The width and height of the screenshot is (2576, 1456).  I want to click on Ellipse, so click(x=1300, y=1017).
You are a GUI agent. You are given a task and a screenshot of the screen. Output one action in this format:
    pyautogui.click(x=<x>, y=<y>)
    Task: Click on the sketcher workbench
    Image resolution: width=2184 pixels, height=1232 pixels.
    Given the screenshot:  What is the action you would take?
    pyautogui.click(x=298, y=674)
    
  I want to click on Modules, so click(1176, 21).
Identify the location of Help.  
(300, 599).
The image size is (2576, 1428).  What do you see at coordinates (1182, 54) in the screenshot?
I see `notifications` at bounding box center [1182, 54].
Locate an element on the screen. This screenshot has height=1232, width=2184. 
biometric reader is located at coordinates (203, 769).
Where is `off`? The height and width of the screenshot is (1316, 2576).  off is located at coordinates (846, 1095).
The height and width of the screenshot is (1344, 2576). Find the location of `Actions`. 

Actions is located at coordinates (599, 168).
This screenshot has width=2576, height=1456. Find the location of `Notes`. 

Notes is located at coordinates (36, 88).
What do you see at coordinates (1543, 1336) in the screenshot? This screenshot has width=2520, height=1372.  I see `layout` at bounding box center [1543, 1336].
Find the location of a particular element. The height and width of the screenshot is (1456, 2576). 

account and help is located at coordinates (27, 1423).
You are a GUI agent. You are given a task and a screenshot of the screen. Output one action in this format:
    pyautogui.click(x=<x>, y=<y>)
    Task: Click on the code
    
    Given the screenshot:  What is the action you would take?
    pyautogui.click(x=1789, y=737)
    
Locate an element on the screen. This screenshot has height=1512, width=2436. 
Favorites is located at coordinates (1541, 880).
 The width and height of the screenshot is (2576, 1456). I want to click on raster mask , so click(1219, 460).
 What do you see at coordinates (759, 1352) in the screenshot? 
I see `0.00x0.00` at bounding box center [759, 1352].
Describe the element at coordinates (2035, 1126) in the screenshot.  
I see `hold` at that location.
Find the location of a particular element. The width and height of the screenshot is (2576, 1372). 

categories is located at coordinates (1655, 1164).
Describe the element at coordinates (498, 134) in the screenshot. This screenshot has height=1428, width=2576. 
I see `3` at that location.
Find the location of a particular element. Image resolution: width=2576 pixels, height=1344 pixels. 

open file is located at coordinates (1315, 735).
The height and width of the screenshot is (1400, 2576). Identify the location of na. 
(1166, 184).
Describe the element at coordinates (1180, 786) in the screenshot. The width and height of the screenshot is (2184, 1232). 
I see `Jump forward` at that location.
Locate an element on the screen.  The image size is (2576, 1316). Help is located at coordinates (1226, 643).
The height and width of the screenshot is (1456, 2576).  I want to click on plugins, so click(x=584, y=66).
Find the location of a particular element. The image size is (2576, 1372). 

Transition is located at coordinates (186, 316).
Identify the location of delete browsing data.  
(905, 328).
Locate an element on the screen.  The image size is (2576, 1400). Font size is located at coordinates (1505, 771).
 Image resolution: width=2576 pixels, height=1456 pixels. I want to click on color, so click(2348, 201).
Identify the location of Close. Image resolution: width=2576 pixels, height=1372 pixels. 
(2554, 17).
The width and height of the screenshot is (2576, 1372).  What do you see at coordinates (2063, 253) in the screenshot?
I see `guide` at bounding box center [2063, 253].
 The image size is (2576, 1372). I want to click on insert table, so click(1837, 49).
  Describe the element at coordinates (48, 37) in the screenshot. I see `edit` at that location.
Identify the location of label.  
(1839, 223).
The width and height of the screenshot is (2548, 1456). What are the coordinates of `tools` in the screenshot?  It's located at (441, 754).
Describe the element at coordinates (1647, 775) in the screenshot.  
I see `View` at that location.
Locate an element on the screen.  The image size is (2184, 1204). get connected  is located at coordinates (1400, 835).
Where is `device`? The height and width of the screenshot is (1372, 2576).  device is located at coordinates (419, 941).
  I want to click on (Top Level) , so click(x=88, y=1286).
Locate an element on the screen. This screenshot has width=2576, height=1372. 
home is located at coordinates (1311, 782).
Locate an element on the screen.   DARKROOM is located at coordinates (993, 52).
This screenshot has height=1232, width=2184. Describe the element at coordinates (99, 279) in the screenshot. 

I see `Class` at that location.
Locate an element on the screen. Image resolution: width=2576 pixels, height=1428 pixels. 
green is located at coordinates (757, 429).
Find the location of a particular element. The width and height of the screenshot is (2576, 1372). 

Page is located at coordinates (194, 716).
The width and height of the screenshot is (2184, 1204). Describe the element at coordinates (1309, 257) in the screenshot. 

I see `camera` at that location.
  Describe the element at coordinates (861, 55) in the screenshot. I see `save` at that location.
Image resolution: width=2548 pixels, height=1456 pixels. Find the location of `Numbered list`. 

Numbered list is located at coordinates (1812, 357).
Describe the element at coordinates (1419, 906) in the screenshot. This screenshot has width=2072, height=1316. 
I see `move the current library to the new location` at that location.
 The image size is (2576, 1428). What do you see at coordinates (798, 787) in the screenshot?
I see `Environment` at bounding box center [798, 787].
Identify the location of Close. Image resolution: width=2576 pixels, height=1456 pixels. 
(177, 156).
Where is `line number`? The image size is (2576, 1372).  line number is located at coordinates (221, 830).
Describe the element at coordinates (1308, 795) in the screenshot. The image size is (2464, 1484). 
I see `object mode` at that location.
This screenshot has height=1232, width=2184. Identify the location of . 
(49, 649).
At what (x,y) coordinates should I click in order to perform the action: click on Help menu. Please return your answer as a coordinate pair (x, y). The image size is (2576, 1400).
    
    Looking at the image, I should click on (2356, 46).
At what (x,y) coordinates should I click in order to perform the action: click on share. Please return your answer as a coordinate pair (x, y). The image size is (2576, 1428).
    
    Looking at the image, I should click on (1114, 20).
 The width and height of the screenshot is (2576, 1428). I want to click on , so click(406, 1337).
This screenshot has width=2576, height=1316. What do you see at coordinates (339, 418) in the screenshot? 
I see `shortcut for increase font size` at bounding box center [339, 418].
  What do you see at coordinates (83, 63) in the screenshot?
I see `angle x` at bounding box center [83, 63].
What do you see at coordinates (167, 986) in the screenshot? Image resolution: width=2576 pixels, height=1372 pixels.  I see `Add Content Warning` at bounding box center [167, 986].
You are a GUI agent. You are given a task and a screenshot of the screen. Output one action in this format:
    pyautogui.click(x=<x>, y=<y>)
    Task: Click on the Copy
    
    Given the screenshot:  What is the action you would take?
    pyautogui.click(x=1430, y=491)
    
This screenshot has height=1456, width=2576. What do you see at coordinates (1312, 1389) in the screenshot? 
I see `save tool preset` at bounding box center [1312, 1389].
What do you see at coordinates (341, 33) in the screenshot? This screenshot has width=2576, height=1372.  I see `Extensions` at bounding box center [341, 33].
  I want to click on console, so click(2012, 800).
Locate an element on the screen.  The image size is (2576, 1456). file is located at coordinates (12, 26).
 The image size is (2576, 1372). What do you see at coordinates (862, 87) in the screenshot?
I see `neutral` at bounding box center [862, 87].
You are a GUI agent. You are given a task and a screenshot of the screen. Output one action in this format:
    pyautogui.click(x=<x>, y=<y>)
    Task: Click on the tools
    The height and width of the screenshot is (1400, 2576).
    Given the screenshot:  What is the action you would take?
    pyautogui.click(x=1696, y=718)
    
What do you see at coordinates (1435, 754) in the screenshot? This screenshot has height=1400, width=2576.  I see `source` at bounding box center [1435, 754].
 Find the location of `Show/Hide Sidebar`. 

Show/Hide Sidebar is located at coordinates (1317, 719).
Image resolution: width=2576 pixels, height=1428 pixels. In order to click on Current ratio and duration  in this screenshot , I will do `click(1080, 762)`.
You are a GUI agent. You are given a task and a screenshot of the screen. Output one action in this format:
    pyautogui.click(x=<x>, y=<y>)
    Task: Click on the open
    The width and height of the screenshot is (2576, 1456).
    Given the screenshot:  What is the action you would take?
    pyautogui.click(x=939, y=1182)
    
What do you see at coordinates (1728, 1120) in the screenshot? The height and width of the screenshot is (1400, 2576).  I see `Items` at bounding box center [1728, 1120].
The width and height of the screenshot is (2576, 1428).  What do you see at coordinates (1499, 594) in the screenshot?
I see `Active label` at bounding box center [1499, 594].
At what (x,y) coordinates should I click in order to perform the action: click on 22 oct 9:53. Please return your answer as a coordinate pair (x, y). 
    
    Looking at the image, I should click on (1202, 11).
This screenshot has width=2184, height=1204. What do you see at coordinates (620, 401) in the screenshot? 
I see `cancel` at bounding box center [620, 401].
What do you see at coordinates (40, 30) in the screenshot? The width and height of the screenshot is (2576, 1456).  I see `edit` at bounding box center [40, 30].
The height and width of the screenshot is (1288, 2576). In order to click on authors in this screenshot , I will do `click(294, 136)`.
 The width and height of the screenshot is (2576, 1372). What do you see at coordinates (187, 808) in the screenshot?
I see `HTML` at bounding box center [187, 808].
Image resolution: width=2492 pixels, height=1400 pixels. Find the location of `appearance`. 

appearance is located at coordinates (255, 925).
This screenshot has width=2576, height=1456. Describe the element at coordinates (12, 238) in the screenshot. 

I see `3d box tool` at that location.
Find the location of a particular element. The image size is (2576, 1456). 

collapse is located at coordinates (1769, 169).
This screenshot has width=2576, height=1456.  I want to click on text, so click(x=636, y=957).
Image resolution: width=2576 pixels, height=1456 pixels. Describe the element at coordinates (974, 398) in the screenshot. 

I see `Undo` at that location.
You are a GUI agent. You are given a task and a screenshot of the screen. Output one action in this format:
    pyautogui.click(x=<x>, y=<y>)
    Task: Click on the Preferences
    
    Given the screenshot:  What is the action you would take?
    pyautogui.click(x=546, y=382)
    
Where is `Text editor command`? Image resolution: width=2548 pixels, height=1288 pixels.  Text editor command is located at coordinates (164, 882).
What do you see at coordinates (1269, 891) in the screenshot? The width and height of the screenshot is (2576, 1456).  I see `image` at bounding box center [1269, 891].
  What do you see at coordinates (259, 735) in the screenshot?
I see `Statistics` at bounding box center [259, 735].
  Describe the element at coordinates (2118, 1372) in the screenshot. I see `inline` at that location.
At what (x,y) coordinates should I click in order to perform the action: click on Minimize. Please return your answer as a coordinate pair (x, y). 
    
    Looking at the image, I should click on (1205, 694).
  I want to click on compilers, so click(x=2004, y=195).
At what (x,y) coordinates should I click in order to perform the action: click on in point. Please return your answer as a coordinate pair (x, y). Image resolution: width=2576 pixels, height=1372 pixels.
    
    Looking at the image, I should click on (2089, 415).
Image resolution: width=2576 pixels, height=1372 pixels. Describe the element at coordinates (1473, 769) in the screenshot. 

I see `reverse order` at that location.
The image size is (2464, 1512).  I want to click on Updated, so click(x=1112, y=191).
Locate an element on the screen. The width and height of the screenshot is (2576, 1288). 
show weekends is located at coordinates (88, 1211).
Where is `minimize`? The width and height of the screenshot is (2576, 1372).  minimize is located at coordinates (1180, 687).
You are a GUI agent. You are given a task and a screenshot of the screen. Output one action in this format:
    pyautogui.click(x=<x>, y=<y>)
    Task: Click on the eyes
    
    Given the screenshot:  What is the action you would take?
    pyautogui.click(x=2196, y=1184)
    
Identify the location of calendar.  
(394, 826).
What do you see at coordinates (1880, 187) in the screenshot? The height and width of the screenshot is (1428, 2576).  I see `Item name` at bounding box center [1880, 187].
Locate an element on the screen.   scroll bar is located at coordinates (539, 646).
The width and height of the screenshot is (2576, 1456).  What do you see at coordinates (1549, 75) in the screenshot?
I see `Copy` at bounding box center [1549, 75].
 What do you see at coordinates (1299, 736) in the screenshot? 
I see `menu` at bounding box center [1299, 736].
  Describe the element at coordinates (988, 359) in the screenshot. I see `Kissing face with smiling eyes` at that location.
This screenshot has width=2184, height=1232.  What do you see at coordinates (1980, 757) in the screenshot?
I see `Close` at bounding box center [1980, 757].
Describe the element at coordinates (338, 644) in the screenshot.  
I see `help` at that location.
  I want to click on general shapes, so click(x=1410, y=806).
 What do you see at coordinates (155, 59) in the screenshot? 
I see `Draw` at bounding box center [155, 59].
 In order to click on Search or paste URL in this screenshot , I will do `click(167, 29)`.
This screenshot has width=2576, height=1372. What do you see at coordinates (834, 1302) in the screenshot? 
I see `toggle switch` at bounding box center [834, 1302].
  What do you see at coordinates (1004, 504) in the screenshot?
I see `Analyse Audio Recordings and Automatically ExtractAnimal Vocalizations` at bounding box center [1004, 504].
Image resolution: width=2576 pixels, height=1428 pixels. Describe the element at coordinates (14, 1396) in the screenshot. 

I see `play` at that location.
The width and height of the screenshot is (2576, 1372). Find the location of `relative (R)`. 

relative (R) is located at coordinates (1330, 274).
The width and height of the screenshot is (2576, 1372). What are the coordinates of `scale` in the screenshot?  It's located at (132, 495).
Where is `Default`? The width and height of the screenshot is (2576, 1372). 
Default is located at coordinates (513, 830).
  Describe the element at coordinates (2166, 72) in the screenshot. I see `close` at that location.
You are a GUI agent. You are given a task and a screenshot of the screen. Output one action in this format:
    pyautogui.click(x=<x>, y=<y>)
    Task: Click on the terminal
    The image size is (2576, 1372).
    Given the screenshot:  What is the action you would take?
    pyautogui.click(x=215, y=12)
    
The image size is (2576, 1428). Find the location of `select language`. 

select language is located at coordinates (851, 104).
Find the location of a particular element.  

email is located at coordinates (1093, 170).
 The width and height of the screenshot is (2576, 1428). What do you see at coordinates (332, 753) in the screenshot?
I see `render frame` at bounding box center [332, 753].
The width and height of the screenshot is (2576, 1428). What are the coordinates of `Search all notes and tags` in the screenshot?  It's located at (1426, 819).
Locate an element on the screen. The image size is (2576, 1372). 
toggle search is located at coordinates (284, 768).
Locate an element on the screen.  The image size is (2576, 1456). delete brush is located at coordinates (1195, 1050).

Required work
Please copy out verbatim the stretch of rows above from the line containing "coordinates (1180, 687)." through the line containing "pyautogui.click(x=2196, y=1184)", including both of those lines.

Written response
Where is `minimize`? The width and height of the screenshot is (2576, 1372).  minimize is located at coordinates (1180, 687).
You are a GUI agent. You are given a task and a screenshot of the screen. Output one action in this format:
    pyautogui.click(x=<x>, y=<y>)
    Task: Click on the eyes
    
    Given the screenshot:  What is the action you would take?
    pyautogui.click(x=2196, y=1184)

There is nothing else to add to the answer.